Testing: Vitest + VS Code Test Runner
Testing VS Code extensions has gotten much better. Use Vitest for unit testing your business logic (anything that doesn't touch the VS Code API directly). It's fast and has great TypeScript support.
For integration tests that need the actual VS Code environment, use @vscode/test-electron. It launches a real VS Code instance, installs your extension, and runs your test suite. It's slower but essential for testing commands, UI interactions, and API integration.
Nice-to-Haves
- vsce - Official CLI for packaging and publishing to the marketplace
- Sentry - Error tracking (VS Code extensions can silently fail without you knowing)

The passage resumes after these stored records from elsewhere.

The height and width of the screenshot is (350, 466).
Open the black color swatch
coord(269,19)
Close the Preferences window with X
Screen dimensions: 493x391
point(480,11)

- LemurSqueezer or Gumroad - If you want to sell a premium version
- GitHub Actions - Automate publishing on git tag push
Monthly Cost Breakdown
| Service | Cost |
|---|---|
| VS Code Marketplace | $0 (free to publish) |
| Cloudflare Workers (if needed) | $0 (free tier) |
| Cloudflare D1 (if needed) | $0 (free tier) |
| Sentry (free tier) | $0 |
| Total | $0/month |
That's right. You can build, host, and distribute a VS Code extension for absolutely nothing. The marketplace listing is free, Cloudflare's free tier covers most extensions, and your users install directly from VS Code.
Conclusion
The ideal stack for a solo developer building a VS Code extension: TypeScript with esbuild for the extension itself, native VS Code UI components first (Webview + React only when needed), and Cloudflare Workers if you need a backend. Total monthly cost: zero dollars.
VS Code extensions are one of the few software products where distribution is truly free, infrastructure can be free, and a single developer can compete with teams. Focus your energy on solving a real developer problem, keep the technical complexity low, and let the marketplace do the distribution work for you.